Problem => Reproduce the following entries verbatim, without any changes.

Given entries =>
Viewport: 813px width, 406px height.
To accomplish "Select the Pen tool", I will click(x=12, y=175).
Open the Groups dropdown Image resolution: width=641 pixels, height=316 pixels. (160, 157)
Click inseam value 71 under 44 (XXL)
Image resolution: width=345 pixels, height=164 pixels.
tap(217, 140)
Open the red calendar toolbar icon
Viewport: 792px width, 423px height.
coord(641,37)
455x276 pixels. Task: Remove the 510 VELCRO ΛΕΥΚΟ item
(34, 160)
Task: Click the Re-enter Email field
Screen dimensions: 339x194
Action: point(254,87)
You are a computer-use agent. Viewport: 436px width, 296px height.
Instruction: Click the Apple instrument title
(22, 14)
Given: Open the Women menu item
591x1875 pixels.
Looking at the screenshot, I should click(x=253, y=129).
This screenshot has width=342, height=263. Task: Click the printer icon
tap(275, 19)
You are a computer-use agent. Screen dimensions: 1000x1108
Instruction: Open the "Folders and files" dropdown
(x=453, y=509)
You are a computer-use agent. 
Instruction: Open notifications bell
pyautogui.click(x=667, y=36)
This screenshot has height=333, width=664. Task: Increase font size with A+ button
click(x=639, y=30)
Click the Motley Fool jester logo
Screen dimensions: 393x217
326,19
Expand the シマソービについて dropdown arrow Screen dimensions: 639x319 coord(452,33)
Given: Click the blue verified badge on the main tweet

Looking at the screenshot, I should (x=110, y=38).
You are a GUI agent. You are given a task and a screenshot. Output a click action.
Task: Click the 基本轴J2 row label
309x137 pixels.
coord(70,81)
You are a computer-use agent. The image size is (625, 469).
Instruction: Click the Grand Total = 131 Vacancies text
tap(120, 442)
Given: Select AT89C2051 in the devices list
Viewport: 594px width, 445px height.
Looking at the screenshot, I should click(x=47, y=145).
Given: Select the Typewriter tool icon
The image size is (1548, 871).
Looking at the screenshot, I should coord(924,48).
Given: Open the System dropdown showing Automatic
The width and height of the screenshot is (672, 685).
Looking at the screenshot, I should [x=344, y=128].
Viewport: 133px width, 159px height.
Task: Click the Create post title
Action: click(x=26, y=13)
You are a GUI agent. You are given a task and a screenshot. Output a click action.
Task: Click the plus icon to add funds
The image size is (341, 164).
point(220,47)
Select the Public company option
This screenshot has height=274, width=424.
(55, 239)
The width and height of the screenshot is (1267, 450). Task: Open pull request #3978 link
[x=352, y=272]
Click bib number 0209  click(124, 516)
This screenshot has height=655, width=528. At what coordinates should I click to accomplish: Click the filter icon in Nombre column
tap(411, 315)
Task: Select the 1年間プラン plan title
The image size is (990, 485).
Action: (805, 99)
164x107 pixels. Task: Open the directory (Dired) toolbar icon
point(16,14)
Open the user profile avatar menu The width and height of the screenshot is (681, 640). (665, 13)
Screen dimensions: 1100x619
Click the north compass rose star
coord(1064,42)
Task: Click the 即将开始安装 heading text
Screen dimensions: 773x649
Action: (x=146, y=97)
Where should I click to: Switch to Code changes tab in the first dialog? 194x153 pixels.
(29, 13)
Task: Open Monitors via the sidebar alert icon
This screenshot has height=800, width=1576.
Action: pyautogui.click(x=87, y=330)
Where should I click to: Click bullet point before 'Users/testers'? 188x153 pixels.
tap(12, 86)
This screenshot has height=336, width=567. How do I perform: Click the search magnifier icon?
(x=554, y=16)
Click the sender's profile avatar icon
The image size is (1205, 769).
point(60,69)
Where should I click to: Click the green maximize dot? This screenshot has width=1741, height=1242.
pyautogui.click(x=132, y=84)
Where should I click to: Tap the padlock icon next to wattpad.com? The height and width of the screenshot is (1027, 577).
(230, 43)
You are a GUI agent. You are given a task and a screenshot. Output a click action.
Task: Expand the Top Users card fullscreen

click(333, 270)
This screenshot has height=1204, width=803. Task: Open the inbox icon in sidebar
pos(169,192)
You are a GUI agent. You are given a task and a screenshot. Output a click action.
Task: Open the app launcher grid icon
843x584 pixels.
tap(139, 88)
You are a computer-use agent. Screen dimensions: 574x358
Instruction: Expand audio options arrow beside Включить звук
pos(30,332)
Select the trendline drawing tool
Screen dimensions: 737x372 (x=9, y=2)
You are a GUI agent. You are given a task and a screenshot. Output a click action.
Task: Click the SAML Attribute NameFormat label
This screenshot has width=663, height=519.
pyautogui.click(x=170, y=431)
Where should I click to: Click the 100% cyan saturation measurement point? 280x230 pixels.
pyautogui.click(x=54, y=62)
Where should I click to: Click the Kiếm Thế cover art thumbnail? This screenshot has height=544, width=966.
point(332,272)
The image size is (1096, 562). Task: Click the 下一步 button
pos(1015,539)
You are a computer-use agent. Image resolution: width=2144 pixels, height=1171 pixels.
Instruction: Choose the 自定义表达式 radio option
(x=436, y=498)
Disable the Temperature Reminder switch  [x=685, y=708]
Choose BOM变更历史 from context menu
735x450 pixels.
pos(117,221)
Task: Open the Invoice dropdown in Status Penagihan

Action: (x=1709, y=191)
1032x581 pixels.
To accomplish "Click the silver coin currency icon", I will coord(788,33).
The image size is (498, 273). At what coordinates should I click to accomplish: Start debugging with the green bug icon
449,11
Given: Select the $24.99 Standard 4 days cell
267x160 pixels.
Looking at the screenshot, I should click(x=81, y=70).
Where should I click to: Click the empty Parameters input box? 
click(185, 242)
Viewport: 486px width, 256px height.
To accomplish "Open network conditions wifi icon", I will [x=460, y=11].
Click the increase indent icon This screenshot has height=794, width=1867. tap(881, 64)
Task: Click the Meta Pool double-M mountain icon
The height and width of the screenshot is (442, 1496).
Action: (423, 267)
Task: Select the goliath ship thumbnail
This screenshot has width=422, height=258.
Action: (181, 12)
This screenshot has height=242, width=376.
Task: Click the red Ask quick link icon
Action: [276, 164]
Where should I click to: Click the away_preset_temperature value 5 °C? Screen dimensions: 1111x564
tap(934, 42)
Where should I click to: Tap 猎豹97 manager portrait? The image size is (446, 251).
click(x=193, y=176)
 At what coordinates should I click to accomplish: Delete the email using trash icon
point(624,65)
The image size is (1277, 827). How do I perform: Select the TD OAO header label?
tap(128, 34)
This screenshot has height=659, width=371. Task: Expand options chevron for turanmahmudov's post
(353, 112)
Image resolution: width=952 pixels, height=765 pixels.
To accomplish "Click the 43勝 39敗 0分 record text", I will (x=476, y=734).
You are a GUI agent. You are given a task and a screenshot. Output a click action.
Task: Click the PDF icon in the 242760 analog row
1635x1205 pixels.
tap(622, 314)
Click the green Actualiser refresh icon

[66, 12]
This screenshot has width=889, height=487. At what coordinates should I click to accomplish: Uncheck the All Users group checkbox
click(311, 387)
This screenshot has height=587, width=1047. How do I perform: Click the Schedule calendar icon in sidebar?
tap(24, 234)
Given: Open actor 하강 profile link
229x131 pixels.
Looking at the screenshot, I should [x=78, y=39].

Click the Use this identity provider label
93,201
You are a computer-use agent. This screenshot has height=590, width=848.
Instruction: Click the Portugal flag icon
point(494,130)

Result for this task =>
Viewport: 813px width, 406px height.
To accomplish "Select the Pen tool", I will click(x=12, y=175).
Open the Groups dropdown Image resolution: width=641 pixels, height=316 pixels. (160, 157)
Click inseam value 71 under 44 (XXL)
Image resolution: width=345 pixels, height=164 pixels.
tap(217, 140)
Open the red calendar toolbar icon
Viewport: 792px width, 423px height.
coord(641,37)
455x276 pixels. Task: Remove the 510 VELCRO ΛΕΥΚΟ item
(34, 160)
Task: Click the Re-enter Email field
Screen dimensions: 339x194
Action: point(254,87)
You are a computer-use agent. Viewport: 436px width, 296px height.
Instruction: Click the Apple instrument title
(22, 14)
Given: Open the Women menu item
591x1875 pixels.
Looking at the screenshot, I should click(x=253, y=129).
This screenshot has width=342, height=263. Task: Click the printer icon
tap(275, 19)
You are a computer-use agent. Screen dimensions: 1000x1108
Instruction: Open the "Folders and files" dropdown
(x=453, y=509)
You are a computer-use agent. 
Instruction: Open notifications bell
pyautogui.click(x=667, y=36)
This screenshot has height=333, width=664. Task: Increase font size with A+ button
click(x=639, y=30)
Click the Motley Fool jester logo
Screen dimensions: 393x217
326,19
Expand the シマソービについて dropdown arrow Screen dimensions: 639x319 coord(452,33)
Given: Click the blue verified badge on the main tweet

Looking at the screenshot, I should (x=110, y=38).
You are a GUI agent. You are given a task and a screenshot. Output a click action.
Task: Click the 基本轴J2 row label
309x137 pixels.
coord(70,81)
You are a computer-use agent. The image size is (625, 469).
Instruction: Click the Grand Total = 131 Vacancies text
tap(120, 442)
Given: Select AT89C2051 in the devices list
Viewport: 594px width, 445px height.
Looking at the screenshot, I should click(x=47, y=145).
Given: Select the Typewriter tool icon
The image size is (1548, 871).
Looking at the screenshot, I should coord(924,48).
Given: Open the System dropdown showing Automatic
The width and height of the screenshot is (672, 685).
Looking at the screenshot, I should [x=344, y=128].
Viewport: 133px width, 159px height.
Task: Click the Create post title
Action: click(x=26, y=13)
You are a GUI agent. You are given a task and a screenshot. Output a click action.
Task: Click the plus icon to add funds
The image size is (341, 164).
point(220,47)
Select the Public company option
This screenshot has height=274, width=424.
(55, 239)
The width and height of the screenshot is (1267, 450). Task: Open pull request #3978 link
[x=352, y=272]
Click bib number 0209  click(124, 516)
This screenshot has height=655, width=528. At what coordinates should I click to accomplish: Click the filter icon in Nombre column
tap(411, 315)
Task: Select the 1年間プラン plan title
The image size is (990, 485).
Action: (805, 99)
164x107 pixels. Task: Open the directory (Dired) toolbar icon
point(16,14)
Open the user profile avatar menu The width and height of the screenshot is (681, 640). (665, 13)
Screen dimensions: 1100x619
Click the north compass rose star
coord(1064,42)
Task: Click the 即将开始安装 heading text
Screen dimensions: 773x649
Action: (x=146, y=97)
Where should I click to: Switch to Code changes tab in the first dialog? 194x153 pixels.
(29, 13)
Task: Open Monitors via the sidebar alert icon
This screenshot has height=800, width=1576.
Action: pyautogui.click(x=87, y=330)
Where should I click to: Click bullet point before 'Users/testers'? 188x153 pixels.
tap(12, 86)
This screenshot has height=336, width=567. How do I perform: Click the search magnifier icon?
(x=554, y=16)
Click the sender's profile avatar icon
The image size is (1205, 769).
point(60,69)
Where should I click to: Click the green maximize dot? This screenshot has width=1741, height=1242.
pyautogui.click(x=132, y=84)
Where should I click to: Tap the padlock icon next to wattpad.com? The height and width of the screenshot is (1027, 577).
(230, 43)
You are a GUI agent. You are given a task and a screenshot. Output a click action.
Task: Expand the Top Users card fullscreen

click(333, 270)
This screenshot has height=1204, width=803. Task: Open the inbox icon in sidebar
pos(169,192)
You are a GUI agent. You are given a task and a screenshot. Output a click action.
Task: Open the app launcher grid icon
843x584 pixels.
tap(139, 88)
You are a computer-use agent. Screen dimensions: 574x358
Instruction: Expand audio options arrow beside Включить звук
pos(30,332)
Select the trendline drawing tool
Screen dimensions: 737x372 (x=9, y=2)
You are a GUI agent. You are given a task and a screenshot. Output a click action.
Task: Click the SAML Attribute NameFormat label
This screenshot has width=663, height=519.
pyautogui.click(x=170, y=431)
Where should I click to: Click the 100% cyan saturation measurement point? 280x230 pixels.
pyautogui.click(x=54, y=62)
Where should I click to: Click the Kiếm Thế cover art thumbnail? This screenshot has height=544, width=966.
point(332,272)
The image size is (1096, 562). Task: Click the 下一步 button
pos(1015,539)
You are a computer-use agent. Image resolution: width=2144 pixels, height=1171 pixels.
Instruction: Choose the 自定义表达式 radio option
(x=436, y=498)
Disable the Temperature Reminder switch  [x=685, y=708]
Choose BOM变更历史 from context menu
735x450 pixels.
pos(117,221)
Task: Open the Invoice dropdown in Status Penagihan

Action: (x=1709, y=191)
1032x581 pixels.
To accomplish "Click the silver coin currency icon", I will coord(788,33).
The image size is (498, 273). At what coordinates should I click to accomplish: Start debugging with the green bug icon
449,11
Given: Select the $24.99 Standard 4 days cell
267x160 pixels.
Looking at the screenshot, I should click(x=81, y=70).
Where should I click to: Click the empty Parameters input box? 
click(185, 242)
Viewport: 486px width, 256px height.
To accomplish "Open network conditions wifi icon", I will [x=460, y=11].
Click the increase indent icon This screenshot has height=794, width=1867. tap(881, 64)
Task: Click the Meta Pool double-M mountain icon
The height and width of the screenshot is (442, 1496).
Action: (423, 267)
Task: Select the goliath ship thumbnail
This screenshot has width=422, height=258.
Action: (181, 12)
This screenshot has height=242, width=376.
Task: Click the red Ask quick link icon
Action: [276, 164]
Where should I click to: Click the away_preset_temperature value 5 °C? Screen dimensions: 1111x564
tap(934, 42)
Where should I click to: Tap 猎豹97 manager portrait? The image size is (446, 251).
click(x=193, y=176)
 At what coordinates should I click to accomplish: Delete the email using trash icon
point(624,65)
The image size is (1277, 827). How do I perform: Select the TD OAO header label?
tap(128, 34)
This screenshot has height=659, width=371. Task: Expand options chevron for turanmahmudov's post
(353, 112)
Image resolution: width=952 pixels, height=765 pixels.
To accomplish "Click the 43勝 39敗 0分 record text", I will (x=476, y=734).
You are a GUI agent. You are given a task and a screenshot. Output a click action.
Task: Click the PDF icon in the 242760 analog row
1635x1205 pixels.
tap(622, 314)
Click the green Actualiser refresh icon

[66, 12]
This screenshot has width=889, height=487. At what coordinates should I click to accomplish: Uncheck the All Users group checkbox
click(311, 387)
This screenshot has height=587, width=1047. How do I perform: Click the Schedule calendar icon in sidebar?
tap(24, 234)
Given: Open actor 하강 profile link
229x131 pixels.
Looking at the screenshot, I should [x=78, y=39].

Click the Use this identity provider label
93,201
You are a computer-use agent. This screenshot has height=590, width=848.
Instruction: Click the Portugal flag icon
point(494,130)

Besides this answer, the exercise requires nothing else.